The lolR
package makes it easy for users to write their
own classification algorithms for cross-validation.
For example, consider the below classification algorithm built into
the platform, the nearestCentroid
classifier:
#' Nearest Centroid Classifier Training
#'
#' A function that trains a classifier based on the nearest centroid.
#' @param X \code{[n, d]} the data with \code{n} samples in \code{d} dimensions.
#' @param Y \code{[n]} the labels of the \code{n} samples.
#' @param ... optional args.
#' @return A list of class \code{nearestCentroid}, with the following attributes:
#' \item{centroids}{\code{[K, d]} the centroids of each class with \code{K} classes in \code{d} dimensions.}
#' \item{ylabs}{\code{[K]} the ylabels for each of the \code{K} unique classes, ordered.}
#' \item{priors}{\code{[K]} the priors for each of the \code{K} classes.}
#' @author Eric Bridgeford
#'
#' @examples
#' library(lolR)
#' data <- lol.sims.rtrunk(n=200, d=30) # 200 examples of 30 dimensions
#' X <- data$X; Y <- data$Y
#' model <- lol.classify.nearestCentroid(X, Y)
#' @export
lol.classify.nearestCentroid <- function(X, Y, ...) {
# class data
classdat <- lol.utils.info(X, Y)
priors <- classdat$priors; centroids <- t(classdat$centroids)
K <- classdat$K; ylabs <- classdat$ylabs
model <- list(centroids=centroids, ylabs=ylabs, priors=priors)

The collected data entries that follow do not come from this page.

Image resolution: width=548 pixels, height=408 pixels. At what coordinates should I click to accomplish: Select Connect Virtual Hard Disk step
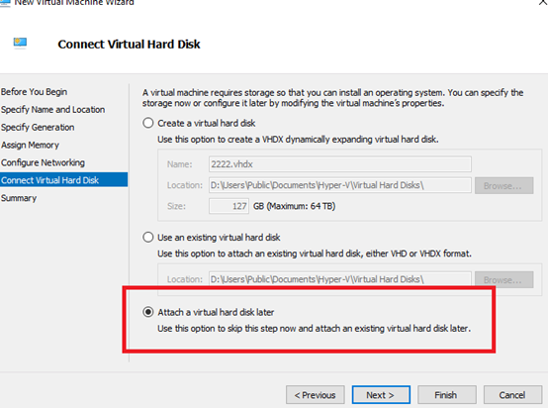pyautogui.click(x=63, y=180)
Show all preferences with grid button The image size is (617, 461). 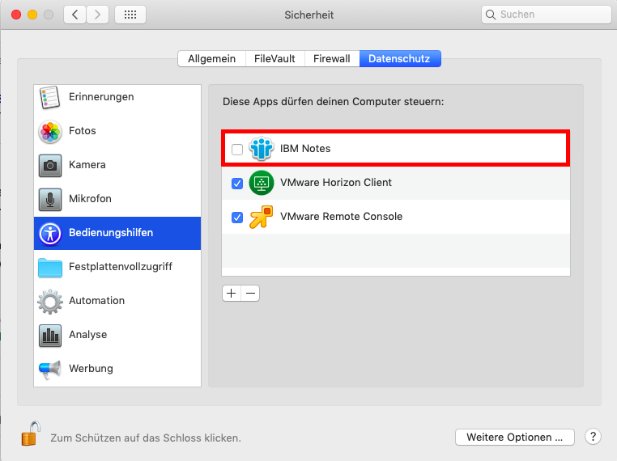click(130, 15)
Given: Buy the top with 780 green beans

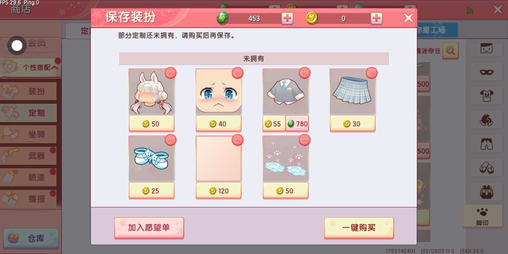Looking at the screenshot, I should 297,124.
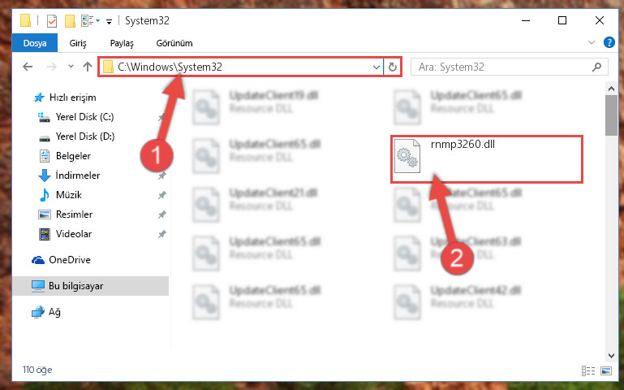Open the Dosya menu tab
The width and height of the screenshot is (624, 390).
(x=35, y=43)
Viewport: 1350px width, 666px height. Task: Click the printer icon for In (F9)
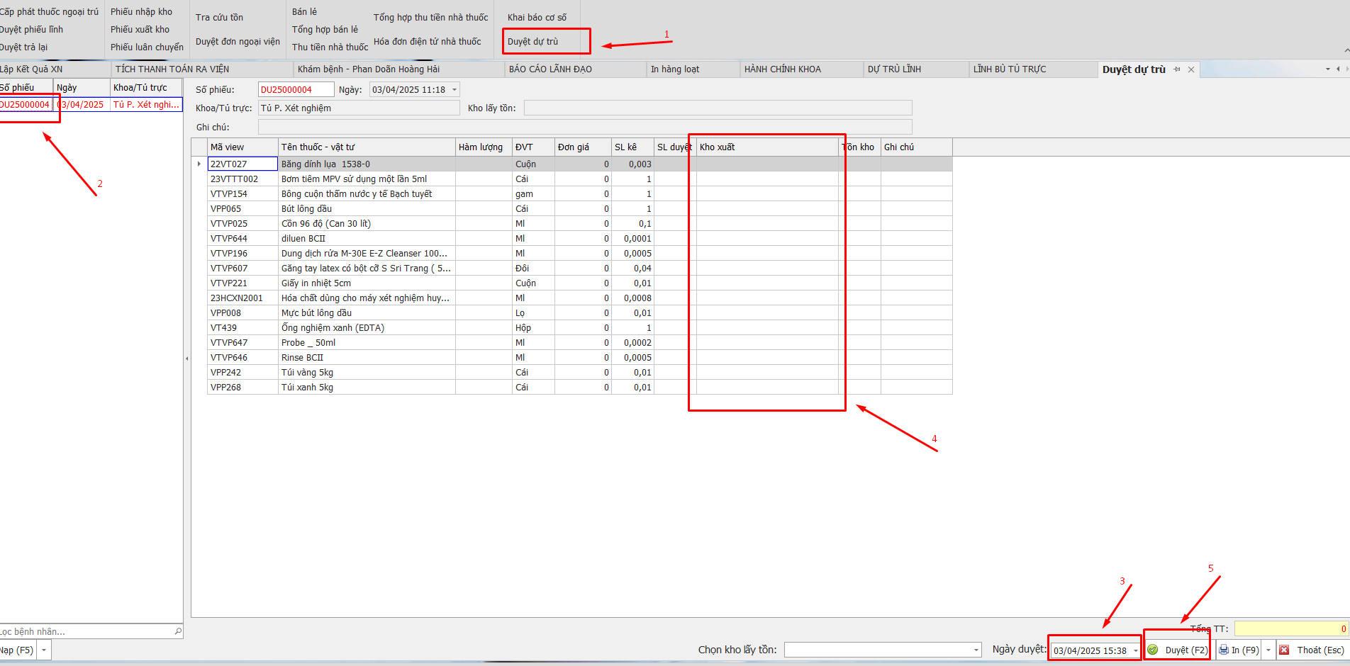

return(structure(model, class="nearestCentroid"))
}
As we can see in the above segment, the function
lol.classify.nearestCentroid
returns a list of parameters
for the nearestCentroid
model. To use many of the
lol
functionality, researchers can trivially write a
classification
method following the below spec:
Inputs:
keyworded arguments for:
- X: a [n, d] data matrix with n samples in d dimensions.
- Y: a [n] vector of class labels for each sample.
- <additional-arguments>: additional arguments and hyperparameters your algorithm requires.
Outputs:
a list containing the following:
- <param1>: the first parameter of your model required for prediction.
- <param2>: the second parameter of your model required for prediction.
- ...: additional outputs you might need.
For example, my classifier takes the following arguments:
Inputs:
keyworded arguments for:
- X: a [n, d] data matrix with n samples in d dimensions.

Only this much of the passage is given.